Animals
Male Wistar rats 200-250 g, were allocated in the 4 groups. In each group 6 rats were killed for biochemical tests and measurement of ACE activity 24 h after the 6-OHDA neurotoxin injection and the 6 others were kept for behavioral tests and histopathological study for 2 weeks after the 6-OHDA injection. All experiments were performed in accordance with the National Institutes of Health Guide for the Care and Use of Laboratory Animals.
1) Toxin group: their left hemisphere’s substantia nigra (SN) was destroyed by 6-OHDA.
2) Control group: or sham operated group, was received normal saline instead of AEPHS or 6-OHDA.
3) Peganum harmala group: AEPHS (10mg/kg) was injected i.p -144, -120, -96, -72, -48, -24, -2, 4 and 24 h relative to injection time of 6-OHDA into SN.
4) Captopril group: captopril (5mg/kg) was injected i.p -144, -120, -96, -72, -48, -24, -2, 4 and 24 h relative to injection time of 6-OHDA into SN.

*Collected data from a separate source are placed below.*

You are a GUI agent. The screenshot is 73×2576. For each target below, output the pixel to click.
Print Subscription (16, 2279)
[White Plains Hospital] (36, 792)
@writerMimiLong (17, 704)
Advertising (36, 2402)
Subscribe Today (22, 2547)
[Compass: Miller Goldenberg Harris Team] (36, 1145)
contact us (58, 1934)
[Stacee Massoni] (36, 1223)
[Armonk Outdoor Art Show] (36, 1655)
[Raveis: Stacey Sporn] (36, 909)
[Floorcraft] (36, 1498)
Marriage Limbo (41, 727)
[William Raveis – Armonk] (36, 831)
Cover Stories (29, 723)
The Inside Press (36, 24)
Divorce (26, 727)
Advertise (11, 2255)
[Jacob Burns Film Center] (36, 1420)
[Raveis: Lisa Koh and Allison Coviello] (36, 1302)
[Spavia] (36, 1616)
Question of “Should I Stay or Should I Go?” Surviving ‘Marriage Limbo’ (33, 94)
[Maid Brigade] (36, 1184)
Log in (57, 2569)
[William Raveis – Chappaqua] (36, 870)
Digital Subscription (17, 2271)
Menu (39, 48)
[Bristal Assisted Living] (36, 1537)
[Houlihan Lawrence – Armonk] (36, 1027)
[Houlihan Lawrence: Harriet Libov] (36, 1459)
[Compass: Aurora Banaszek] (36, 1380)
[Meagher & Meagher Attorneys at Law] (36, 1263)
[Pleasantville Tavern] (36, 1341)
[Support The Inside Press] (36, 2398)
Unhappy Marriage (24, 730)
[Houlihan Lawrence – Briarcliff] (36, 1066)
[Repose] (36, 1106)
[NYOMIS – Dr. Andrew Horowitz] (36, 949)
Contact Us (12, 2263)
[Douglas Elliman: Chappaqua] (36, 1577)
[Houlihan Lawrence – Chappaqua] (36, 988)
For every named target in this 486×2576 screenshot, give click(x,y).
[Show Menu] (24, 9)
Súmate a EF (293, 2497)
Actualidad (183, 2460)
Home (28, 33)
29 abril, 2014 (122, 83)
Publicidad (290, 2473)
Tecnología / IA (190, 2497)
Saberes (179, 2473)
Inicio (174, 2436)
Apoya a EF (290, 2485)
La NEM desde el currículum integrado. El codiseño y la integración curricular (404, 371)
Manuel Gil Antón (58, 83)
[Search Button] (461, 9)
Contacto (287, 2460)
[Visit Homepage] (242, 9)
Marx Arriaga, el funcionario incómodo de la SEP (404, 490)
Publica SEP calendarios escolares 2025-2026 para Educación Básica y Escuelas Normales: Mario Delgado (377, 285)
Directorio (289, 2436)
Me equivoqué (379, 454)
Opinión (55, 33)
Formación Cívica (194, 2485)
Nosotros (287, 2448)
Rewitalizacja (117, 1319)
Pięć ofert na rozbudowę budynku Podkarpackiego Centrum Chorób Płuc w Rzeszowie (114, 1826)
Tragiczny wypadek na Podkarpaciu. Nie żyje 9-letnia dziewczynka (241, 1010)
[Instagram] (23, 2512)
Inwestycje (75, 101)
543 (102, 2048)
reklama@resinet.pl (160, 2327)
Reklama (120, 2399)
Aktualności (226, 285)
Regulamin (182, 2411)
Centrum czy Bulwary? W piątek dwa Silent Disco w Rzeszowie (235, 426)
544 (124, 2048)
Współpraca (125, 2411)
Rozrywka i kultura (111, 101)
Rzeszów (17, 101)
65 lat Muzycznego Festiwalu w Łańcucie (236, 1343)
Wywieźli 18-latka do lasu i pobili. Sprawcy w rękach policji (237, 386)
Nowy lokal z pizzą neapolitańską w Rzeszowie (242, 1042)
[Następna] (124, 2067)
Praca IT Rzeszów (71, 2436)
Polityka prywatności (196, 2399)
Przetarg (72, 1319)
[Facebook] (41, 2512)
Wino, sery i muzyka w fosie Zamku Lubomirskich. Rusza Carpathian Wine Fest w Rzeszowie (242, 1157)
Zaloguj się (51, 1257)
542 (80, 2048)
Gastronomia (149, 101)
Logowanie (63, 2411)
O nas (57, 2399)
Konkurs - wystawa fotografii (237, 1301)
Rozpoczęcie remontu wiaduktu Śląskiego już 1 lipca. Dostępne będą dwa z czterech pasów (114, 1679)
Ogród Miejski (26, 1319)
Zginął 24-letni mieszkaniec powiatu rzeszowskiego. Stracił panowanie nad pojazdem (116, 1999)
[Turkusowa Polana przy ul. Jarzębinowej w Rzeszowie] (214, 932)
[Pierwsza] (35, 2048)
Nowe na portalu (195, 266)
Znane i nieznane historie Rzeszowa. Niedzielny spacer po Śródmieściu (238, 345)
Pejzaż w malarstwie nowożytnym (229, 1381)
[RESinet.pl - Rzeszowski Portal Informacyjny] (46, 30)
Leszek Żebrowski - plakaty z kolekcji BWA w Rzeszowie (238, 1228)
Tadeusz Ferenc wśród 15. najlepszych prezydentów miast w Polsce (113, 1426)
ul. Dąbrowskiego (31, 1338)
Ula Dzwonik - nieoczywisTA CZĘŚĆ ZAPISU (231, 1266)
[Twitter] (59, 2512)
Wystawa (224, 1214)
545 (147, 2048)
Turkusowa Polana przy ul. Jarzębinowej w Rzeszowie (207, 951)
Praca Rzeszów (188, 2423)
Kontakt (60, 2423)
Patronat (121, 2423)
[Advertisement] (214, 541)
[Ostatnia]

Aqueous extraction of Peganum harmala seeds
100 grams of dried plant's seeds was poured into 1 liter boiling water in a beaker and kept in room temperature for 2 h. After that the solution was filtered and freeze-dried.
Parkinsonism induction
Each rat was anaesthetized by i.p injection of 100 mg/kg ketamin and 5 mg/kg xylazine and then his head was fixed on stereotaxic device (Stoelting, USA). Stereotaxic parameters for SN: AP: -4.8 mm to brigma, ML (left): 2 mm, DV: -8.3 mm from the surface of scalp by Watson & Paxinos atlas. 4μL of toxin (2mg/mL 6-OHDA with 0.1% vitamin C in normal saline) was injected by Hamilton syringe at a rate of 1 μl/min (
16).
Rotation test
We tested rats' unidirectional rotation test induced by apomorphine hydrochloride (2.5 mg/kg) in PD rats. Whole (right-sided minus left-sided) rotation in a cylinder box (33 cm diameter, 35 cm height) was measured in an isolated room in a 60 min. period.
Murprogo's test
This is a method to measure muscle stiffness (
17), by laying the animal on a flat surface the rat received a score of 0.5 if it did not move when touched. After that the right paw of the rat was laid on the edge of a box with 3 cm height. If the animal did not take its paw off after 10 sec, it received a score of 0.5. The same method was used for the left hand. In the next step, only the right paw of the rat was placed on the edge of a box with a height of 9 cm. If the rat did not take its paw off after 10 s, it received a score of 1. The last step was repeated for the left hand of the rats. The sum of the scores of movement on the floor and movement of hands while being hanged on the edge of boxes with 3 cm and 9 cm heights was 3.5.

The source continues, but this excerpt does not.